Pour it into 90 millimeter petri dishes NB calcium chloride plates. Prepare an overnight culture of N315 in five milliliters of NB calcium chloride at 37 degrees celsius with shaking. The next day add 10 microliters of the overnight culture into 200 microliters of NB calcium chloride and evenly spread it onto the NB calcium chloride plate.
Stop spreading when the surface of the plate is covered with liquid. Then allow the plate to dry for five minutes. Make a serial one to 10 dilution of the previously prepared phage using NB calcium chloride medium.
Spot three microliters of each phage dilution onto the plate covered with bacteria. Incubate the plate overnight at 30 degrees celsius. The following morning, count the plaque numbers and calculate the phage titer using the following equation.
Prepare the overnight culture of N315, COL, or MU50, in five milliliters of NB calcium chloride at 37 degrees celsius with shaking at 180 rotations per minute. After overnight culture, dilute the phage in NB calcium chloride to 109 PFU per milliliter. In a 50 milliliter glass vial, mix 500 microliters of overnight culture, 500 microliters of fresh NB calcium chloride, and one milliliter of phage 109 PFU per milliliter.
Incubate the mixture at 37 degrees celsius with a gentle shaking at 100 rotations per minute for 30 minutes. After incubation, add 50 microliters of 20%trisodium citrate to the cultures. Continue the gentle shaking for 30 minutes at 37 degrees celsius.
Prepare the melted brain heart infusion or BHI agar medium and keep it in a water bath at 55 degrees celsius, and treat the agar medium with 32 milligrams per liter of chloramphenicol. Then transfer the bacterium phage mixture to a 100 milliliter flask. Add 50 milliliters of warm BHI agar supplemented with 32 milligrams per liter chloramphenicol, and mix well.
Pour the mixture into the 90 millimeter petri dishes. Incubate the plate at 37 degrees celsius. Further test the generated colonies, the transductants, for resistance, by transferring the colonies onto new BHI agar plates supplemented with 32 milligrams per liter chloramphenicol.
Confirm the presence of the CFR gene by colony PCR. Culture the recipient cell overnight, in five milliliters of TSB at 37 degrees celsius with shaking. The following morning, transfer 0.5 milliliters of the overnight culture into a 1.5 milliliter tube.

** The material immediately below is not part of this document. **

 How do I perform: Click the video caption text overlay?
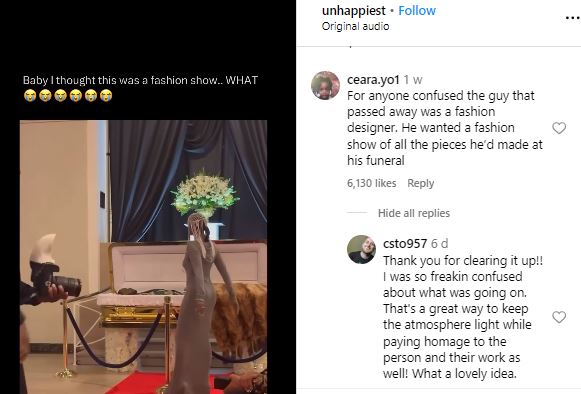140,80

Precipitate the cells by centrifugation. Then suspend the cells with 10 milliliters of CS2 medium in a 50 milliliter tube. Next grow the bacteria at 37 degrees celsius with shaking at 180 rotations per minute for eight hours until the late exponential phase.
Harvest the cells by centrifugation. Discard the supernatant, and resuspend the cells in 10 milliliters of fresh CS2 medium. Add 10 micrograms of purified plasmid or genomic DNA to the cell suspension.
Shake the culture at 180 rotations per minute. Then collect the cells by centrifugation. Resuspend the cells in 10 milliliters of BHI medium.
Mix the cell suspension with 90 milliliters of melted BHI agar supplement With 32 milligrams per liter chloramphenicol, And five micrograms per liter tetracycline in the control experiment. Pour the mixture into the 90 millimeter petri dishes and swiftly cool and allow the agar to solidify. Replicate colonies using toothpicks to plates containing appropriate antibiotics to confirm their resistance characteristics.
The conjugation protocol is useful for intra species transmission where staphylococcus epidermidis was used as the CFR donor. And the staphylococcus aureus N315 strain was used as the recipient. The protocol used for inter species transmission yields similar results using the same conjugative vector in different conjugative donors.
This is the first paper in which natural transformation details described. The methodology provided would be useful for the researcher to study the transmission and spreading of antibiotic resistance, as well as primary determinant in the human pathogen staph aureus.